I first became interested in drugs as a founding fellow at the Center for Bioethics at the University of Pennsylvania, because it was found that older Americans were skipping or splitting vital pills they could not afford. Big Pharma (as companies with revenues over $10 billion a year are often called) said prices had to be high to recoup huge research costs and fund future research. I investigated this claim and found it greatly exaggerated. An invitation to the Netherlands Institute for Advanced Study led me to realize that a far worse problem existed—the epidemic of harmful side effects from drugs that usually offer few or no new clinical advantages over existing drugs to offset their risks.
The FDA criteria for approving new drugs do not include evidence that new drugs are clinically better than existing ones. Many people, even doctors, assume that if the FDA approves a new drug, it must be safe, effective, and better; but this is far from actual practice. The criteria for approval are so low that more than 90 percent of all new drugs approved are judged by independent review physicians and pharmacists as providing few or no clinical advantages. Yet, the probability of serious harmful side effects in new drugs is one in five. Company-designed trials show they are better than a placebo or not too much worse than existing drugs but not clinically superior. Is the risk: benefit ratio of new drugs often greater than 1:1?
While I was at the Center for Bioethics, one of greatest drug disasters took place as Merck decided to promote heavily an anti-inflammatory called Vioxx that proved little better than others, but it cut stomach bleeds in half for the four percent of users at risk for that problem. They got about 80 million people on the drug by misleading physicians while pushing under the rug its four-fold risk of cardiovascular trauma. Some experts claim it killed more people than American soldiers killed in Vietnam. Since then, drug disasters have kept occurring.
Meanwhile, federal law requires Medicare to pay for any drug approved by the FDA at the prices that companies set. The industry has constructed a new class called “specialty drugs” for serious diseases like cancer. The rhetoric implies that specialty drugs justify special prices, and indeed companies charge so much that even insured patients become impoverished because of the co-payments imposed by insurance companies.

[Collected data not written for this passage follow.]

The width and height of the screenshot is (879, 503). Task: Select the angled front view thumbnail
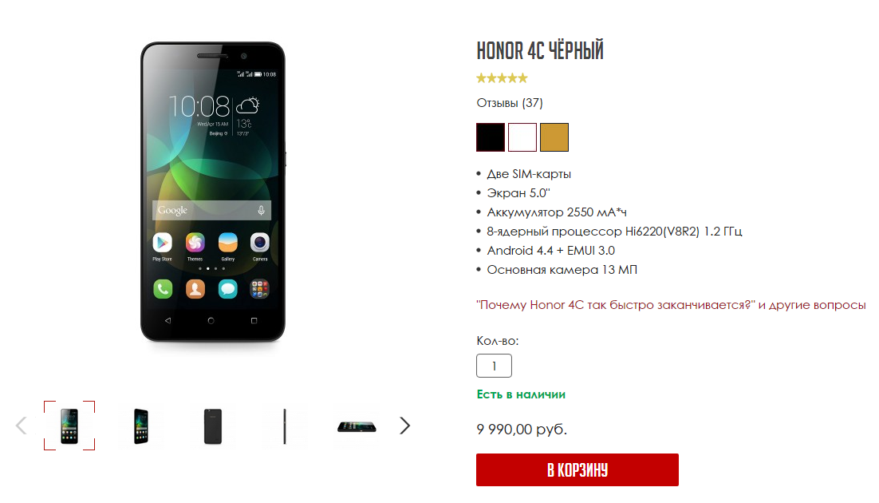141,426
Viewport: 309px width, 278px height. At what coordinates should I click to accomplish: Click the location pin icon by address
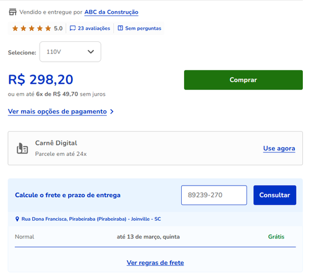pos(17,219)
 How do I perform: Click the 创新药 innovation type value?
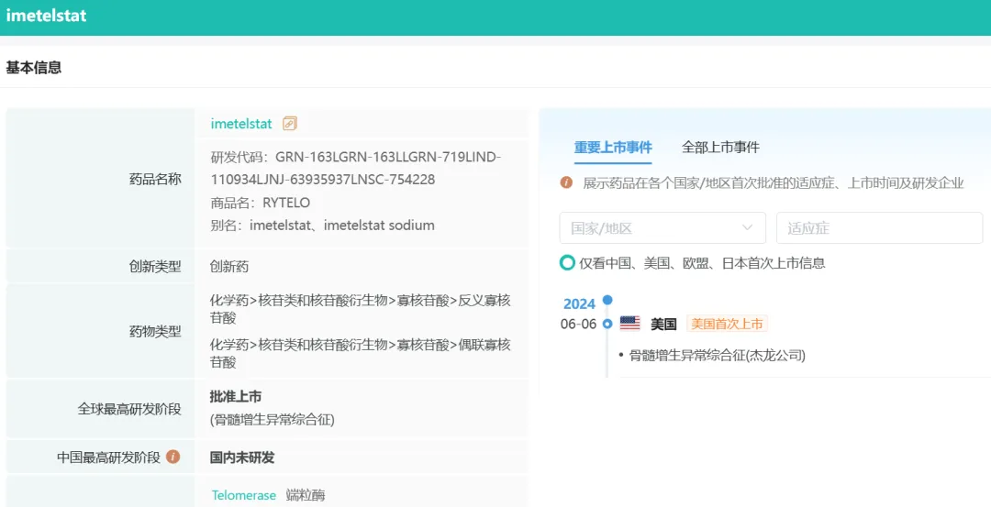(229, 267)
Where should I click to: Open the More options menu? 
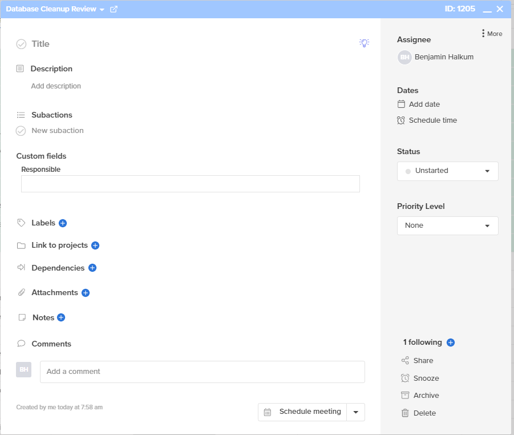(491, 33)
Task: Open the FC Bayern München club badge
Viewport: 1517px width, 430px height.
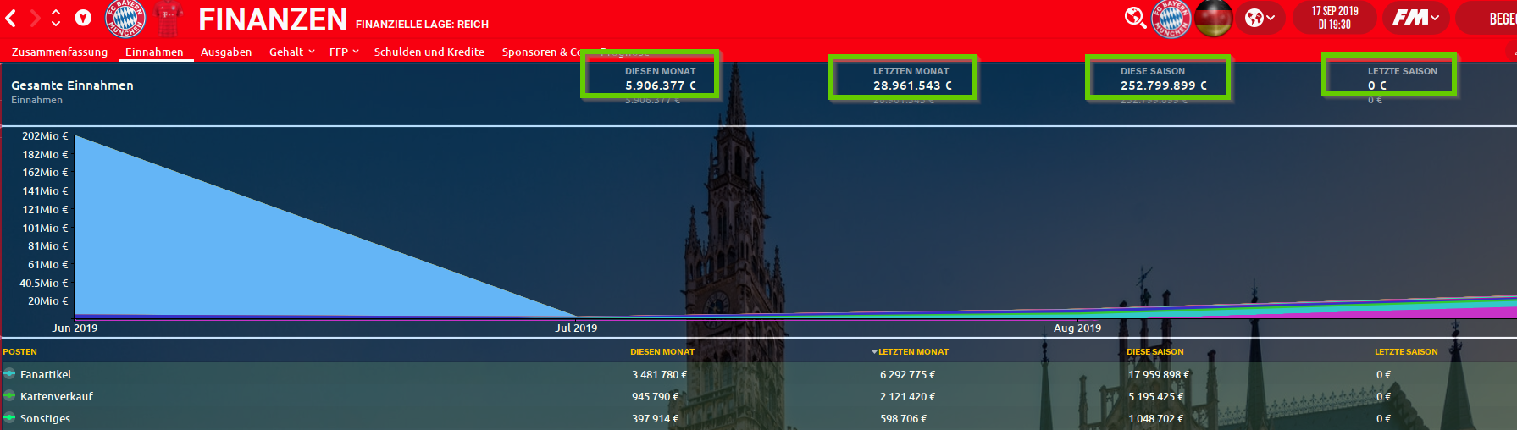Action: (125, 19)
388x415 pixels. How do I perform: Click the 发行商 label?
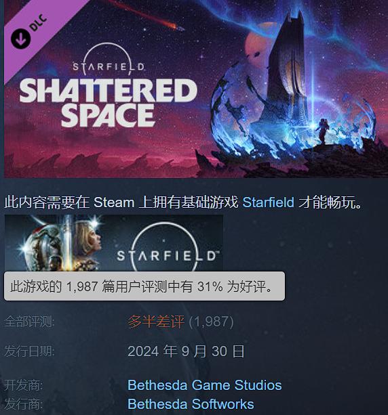pyautogui.click(x=23, y=404)
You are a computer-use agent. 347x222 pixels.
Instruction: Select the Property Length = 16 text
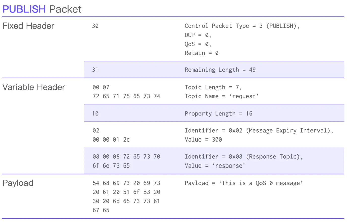tap(218, 114)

Drug companies make two claims to justify high prices: high research costs and significantly better clinical benefits. A professor of cancer research at the University of Texas, Hagop Kantarjian, who is also Chief of Leukemia at the MD Anderson Cancer Center in Houston, joined me in publishing an article in Cancer showing that neither explanation holds up.
Based on the information about research costs that companies release, a high proportion of these costs comes from public or charitable sources. In addition, taxpayers end up paying about 45 percent of corporate research costs through tax credits and deductions. Thus the net corporate research costs to develop a cancer drug may be lower than developing most other drugs. Kantarjian and his colleagues conclude that 90 percent of new cancer drugs provide few or no additional benefits for patients.

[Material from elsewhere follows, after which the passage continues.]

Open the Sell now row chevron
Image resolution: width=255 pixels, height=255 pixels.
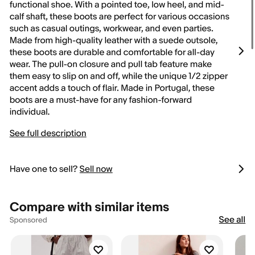[241, 169]
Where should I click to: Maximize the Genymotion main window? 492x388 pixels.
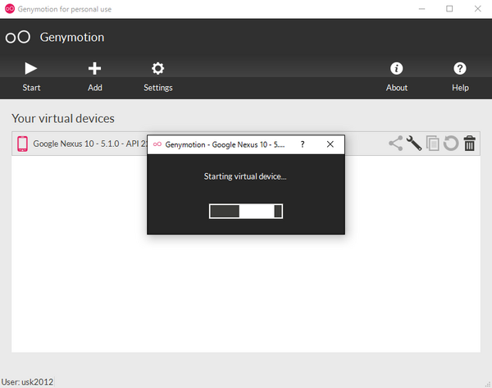pyautogui.click(x=449, y=9)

What, then, is going on? We concluded that companies charge unaffordable, impoverishing prices because legal protections in the United States encourage them. Further, we found in the large data set on prescription prices gathered by Express Scripts that companies keep raising these prices in subsequent years, doubling every five years. Thus the pricing of cancer, cardiovascular, and other specialty drugs can be characterized as “market spiral pricing.” This analysis was featured in the May 2014 AARP Bulletin, which went out to 23 million readers. We will see what happens next in this applied sociological initiative.